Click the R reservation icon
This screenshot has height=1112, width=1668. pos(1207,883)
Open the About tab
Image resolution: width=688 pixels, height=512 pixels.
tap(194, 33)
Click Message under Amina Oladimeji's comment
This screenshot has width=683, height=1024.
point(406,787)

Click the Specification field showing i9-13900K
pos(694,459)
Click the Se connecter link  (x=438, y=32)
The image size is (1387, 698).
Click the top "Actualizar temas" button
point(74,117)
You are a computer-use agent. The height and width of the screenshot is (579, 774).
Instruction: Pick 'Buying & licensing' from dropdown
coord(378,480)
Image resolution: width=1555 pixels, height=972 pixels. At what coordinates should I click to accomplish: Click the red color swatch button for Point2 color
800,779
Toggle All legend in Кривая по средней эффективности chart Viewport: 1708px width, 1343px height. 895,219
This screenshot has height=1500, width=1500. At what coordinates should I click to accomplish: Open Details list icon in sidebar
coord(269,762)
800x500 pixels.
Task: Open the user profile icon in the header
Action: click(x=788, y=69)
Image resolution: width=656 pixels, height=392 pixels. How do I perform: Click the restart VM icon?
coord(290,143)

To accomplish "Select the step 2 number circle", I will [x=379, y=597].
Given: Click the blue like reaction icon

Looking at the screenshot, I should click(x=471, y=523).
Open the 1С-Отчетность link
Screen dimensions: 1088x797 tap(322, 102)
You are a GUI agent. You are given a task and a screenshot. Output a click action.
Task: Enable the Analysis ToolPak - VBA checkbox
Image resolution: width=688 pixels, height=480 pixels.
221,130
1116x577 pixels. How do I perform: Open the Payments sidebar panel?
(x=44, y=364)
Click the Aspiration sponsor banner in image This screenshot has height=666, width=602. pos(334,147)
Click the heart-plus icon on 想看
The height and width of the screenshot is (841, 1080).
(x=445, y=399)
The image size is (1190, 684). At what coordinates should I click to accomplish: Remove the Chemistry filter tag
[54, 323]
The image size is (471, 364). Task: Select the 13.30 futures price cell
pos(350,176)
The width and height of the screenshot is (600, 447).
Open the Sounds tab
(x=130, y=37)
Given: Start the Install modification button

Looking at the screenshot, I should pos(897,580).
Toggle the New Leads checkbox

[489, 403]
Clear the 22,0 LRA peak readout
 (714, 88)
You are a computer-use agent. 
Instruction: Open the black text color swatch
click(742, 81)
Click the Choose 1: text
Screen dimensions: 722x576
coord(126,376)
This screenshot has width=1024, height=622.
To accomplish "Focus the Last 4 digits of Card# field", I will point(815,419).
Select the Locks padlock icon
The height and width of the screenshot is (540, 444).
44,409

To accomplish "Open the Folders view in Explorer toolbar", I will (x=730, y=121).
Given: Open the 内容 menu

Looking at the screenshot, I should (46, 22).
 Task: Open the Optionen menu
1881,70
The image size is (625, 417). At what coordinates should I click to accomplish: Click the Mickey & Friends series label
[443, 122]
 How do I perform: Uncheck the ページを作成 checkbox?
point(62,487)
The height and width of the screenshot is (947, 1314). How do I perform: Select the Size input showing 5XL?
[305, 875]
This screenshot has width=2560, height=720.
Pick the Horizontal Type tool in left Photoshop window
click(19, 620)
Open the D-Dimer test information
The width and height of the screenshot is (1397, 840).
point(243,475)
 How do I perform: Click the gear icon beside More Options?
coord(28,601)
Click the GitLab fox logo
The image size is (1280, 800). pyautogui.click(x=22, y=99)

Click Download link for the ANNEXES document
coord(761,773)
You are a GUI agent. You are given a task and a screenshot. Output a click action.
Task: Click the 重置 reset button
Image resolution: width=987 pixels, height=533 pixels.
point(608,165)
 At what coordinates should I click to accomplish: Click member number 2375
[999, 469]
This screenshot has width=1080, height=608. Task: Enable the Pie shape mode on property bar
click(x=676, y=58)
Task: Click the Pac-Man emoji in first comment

- - - - -

Exercise brief -
Restate the tail of the listing word for word, beginning at the line containing "This screenshot has width=1080, height=608.".

Problem solution -
This screenshot has width=1080, height=608. Task: Enable the Pie shape mode on property bar
click(x=676, y=58)
Task: Click the Pac-Man emoji in first comment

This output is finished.